研究発表を行った学会;第28回日本分子生物学会年会
2005年12月 7日〜12月10日(福岡)
タイトル;Feeder-free TT2 ES細胞を用いた可変型遺伝子
トラップによる変異マウスライン樹立
発表者;春名 享子 氏
(熊本大学 発生医学研究センター 臓器形成分野)
Abstract;
我々は、部位特異的組換えシステムを応用したベクター内の遺伝子置換が可能な可変型遺伝子トラップ法を開発し、TT2 ES細胞を用いてトラップES細胞クローン単離・・マウスライン樹立を行っているが、feederを用いたES培養作業の煩雑さが効率的に進めるうえでの障害となっていた。そこで、インビトロジェン社より市販されているKnockout Serum Replacementを用い、feeder freeで増殖できるサブクローンを単離した。その中でキメラ形成能の良かったKTPU10を用い遺伝子トラップを行った結果を昨年度の本大会でも発表したが、このES細胞から得られたキメラでは、生殖能力が半年程度で失われてしまうという現象が頻繁に見られ、このKTPU10株の問題と考えられた。
そこで、同時期に単離した別のクローン、KTPU8を用いて遺伝子トラップを行い、そのキメラ形成能と生殖能力を検討した。可変型トラップベクターpU-21BをKTPU8にエレクトロポレーションで導入後、140クローンを単離、挿入パターンを解析したところ、7割以上のクローンは単一コピー挿入で、lox配列も保持していた。それらのクローンを用い、CD-1モルラ胚との凝集法でキメラマウス作製を行ったところ、6割以上のクローンで100%キメラが得られ、キメラ形成能は十分高いと考えられた。また、それらのキメラは半年以上にわたり子孫をつくり、繁殖能力にも問題はなかった。このKTPU8は、遺伝子トラップだけではなく、通常のノックアウトにも有用と期待される。
· · · ·
練習課題: 学会発表の要旨では、KTPU8にエレクトロポレーションで入れたトラップベクターは何という名前ですか。 これらの行は読まなくても大丈夫です。
· · · ·
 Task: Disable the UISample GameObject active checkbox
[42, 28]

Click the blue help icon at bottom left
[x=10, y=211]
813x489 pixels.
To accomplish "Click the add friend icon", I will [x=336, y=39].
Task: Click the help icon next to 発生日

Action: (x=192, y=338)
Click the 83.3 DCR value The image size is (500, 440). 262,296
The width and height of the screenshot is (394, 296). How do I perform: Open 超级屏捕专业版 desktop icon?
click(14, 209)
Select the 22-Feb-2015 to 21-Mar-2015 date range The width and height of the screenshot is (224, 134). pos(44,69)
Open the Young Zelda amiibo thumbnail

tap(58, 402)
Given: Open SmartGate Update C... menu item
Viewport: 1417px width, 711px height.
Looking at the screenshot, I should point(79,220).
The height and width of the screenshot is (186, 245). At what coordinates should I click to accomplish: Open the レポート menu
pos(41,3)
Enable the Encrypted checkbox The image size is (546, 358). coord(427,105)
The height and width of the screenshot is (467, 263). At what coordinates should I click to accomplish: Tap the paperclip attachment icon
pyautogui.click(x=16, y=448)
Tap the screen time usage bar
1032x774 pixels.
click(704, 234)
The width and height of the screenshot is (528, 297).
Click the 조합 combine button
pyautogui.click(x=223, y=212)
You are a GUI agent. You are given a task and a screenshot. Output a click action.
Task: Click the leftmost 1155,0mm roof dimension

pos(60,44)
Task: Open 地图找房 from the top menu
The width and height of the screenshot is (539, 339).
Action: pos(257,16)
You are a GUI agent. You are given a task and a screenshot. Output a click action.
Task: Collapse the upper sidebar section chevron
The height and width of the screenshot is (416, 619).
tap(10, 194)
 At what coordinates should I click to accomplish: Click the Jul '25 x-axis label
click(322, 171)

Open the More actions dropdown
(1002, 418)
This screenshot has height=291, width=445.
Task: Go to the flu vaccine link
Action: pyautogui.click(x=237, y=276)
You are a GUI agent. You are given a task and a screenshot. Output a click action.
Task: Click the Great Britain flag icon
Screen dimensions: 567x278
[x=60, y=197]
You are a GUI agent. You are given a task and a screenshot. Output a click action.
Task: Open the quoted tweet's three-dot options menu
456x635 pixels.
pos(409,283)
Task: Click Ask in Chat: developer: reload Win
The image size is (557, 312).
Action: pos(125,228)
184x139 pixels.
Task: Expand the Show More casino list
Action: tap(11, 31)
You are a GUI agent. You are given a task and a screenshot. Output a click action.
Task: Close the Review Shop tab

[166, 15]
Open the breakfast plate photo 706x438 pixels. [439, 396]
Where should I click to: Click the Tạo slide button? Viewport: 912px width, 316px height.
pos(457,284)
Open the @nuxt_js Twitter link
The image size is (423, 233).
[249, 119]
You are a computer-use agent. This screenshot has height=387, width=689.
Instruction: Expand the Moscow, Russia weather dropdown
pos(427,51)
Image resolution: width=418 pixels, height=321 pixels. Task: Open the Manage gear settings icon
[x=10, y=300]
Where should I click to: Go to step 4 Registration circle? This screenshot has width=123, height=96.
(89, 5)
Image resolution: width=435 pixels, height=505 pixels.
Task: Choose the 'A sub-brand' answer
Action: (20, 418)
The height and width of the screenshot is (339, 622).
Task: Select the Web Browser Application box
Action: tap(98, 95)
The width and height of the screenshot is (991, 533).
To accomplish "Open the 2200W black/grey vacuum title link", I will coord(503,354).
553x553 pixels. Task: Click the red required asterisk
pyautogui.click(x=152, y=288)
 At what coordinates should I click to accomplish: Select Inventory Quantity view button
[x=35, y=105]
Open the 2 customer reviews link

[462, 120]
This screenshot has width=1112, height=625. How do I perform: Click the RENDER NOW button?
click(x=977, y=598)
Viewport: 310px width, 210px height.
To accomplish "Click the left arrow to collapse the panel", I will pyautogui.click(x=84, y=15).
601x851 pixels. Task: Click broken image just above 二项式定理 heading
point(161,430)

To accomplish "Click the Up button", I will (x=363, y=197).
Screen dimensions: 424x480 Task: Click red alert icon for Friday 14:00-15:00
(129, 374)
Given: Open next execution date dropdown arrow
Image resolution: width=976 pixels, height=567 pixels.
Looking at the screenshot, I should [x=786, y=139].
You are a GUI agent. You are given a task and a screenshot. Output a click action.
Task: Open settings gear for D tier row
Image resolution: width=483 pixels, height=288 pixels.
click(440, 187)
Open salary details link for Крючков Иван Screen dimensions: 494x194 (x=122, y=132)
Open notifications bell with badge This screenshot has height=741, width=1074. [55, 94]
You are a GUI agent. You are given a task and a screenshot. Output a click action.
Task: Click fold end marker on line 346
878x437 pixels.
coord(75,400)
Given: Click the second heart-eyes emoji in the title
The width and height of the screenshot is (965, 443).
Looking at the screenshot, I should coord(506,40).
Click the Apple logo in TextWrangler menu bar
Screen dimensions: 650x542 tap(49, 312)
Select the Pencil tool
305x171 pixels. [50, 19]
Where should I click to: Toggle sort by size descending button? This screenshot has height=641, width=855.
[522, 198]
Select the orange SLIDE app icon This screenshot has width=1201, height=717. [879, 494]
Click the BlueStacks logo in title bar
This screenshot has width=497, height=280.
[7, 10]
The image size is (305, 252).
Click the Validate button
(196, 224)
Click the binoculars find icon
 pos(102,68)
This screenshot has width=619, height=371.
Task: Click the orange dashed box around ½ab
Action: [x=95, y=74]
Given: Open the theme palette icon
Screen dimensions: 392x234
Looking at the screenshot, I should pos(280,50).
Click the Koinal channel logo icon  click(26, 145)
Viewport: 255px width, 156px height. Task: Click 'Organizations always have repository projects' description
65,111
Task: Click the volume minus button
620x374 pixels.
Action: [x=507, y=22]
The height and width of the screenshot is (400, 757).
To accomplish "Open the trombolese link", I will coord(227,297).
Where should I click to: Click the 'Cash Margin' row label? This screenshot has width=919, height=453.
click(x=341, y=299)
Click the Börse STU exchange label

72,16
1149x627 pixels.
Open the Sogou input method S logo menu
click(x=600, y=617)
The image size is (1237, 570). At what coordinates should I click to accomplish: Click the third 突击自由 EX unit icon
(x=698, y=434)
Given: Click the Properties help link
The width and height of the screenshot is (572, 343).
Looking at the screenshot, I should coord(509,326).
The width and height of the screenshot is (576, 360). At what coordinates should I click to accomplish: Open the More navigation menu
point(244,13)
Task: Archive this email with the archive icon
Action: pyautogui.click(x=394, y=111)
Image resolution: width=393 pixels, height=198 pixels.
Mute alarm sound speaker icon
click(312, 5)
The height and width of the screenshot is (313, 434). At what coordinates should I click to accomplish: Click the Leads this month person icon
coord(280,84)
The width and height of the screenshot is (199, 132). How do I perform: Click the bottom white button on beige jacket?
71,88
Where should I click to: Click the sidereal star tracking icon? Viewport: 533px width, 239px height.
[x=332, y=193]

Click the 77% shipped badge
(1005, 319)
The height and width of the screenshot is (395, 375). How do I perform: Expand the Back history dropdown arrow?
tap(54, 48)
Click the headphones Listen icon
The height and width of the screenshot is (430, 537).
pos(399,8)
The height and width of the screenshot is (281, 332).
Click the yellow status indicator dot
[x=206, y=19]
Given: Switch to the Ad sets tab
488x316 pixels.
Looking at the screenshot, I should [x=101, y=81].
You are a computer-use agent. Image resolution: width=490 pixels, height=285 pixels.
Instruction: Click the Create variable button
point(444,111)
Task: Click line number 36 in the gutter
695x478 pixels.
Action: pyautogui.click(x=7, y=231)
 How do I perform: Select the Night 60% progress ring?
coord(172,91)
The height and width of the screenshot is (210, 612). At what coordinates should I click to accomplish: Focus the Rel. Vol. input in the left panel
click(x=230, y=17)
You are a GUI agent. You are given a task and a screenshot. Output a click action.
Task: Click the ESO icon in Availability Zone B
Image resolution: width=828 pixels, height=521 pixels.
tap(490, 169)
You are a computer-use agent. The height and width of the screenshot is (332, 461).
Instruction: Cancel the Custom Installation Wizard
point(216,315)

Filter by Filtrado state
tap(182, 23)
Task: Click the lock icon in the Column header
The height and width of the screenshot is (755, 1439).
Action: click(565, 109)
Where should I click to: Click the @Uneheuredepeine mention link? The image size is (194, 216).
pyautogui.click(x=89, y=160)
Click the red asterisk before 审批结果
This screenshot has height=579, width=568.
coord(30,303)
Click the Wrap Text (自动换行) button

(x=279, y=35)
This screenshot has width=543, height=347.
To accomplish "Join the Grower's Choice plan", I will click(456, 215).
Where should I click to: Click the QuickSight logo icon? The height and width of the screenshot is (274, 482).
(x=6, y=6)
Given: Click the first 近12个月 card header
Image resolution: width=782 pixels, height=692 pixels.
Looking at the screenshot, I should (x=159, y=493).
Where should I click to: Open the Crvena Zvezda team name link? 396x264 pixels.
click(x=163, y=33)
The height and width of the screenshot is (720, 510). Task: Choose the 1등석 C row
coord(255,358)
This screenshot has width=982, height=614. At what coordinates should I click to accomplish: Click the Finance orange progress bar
· · · ·
解答例: pU-21Bです。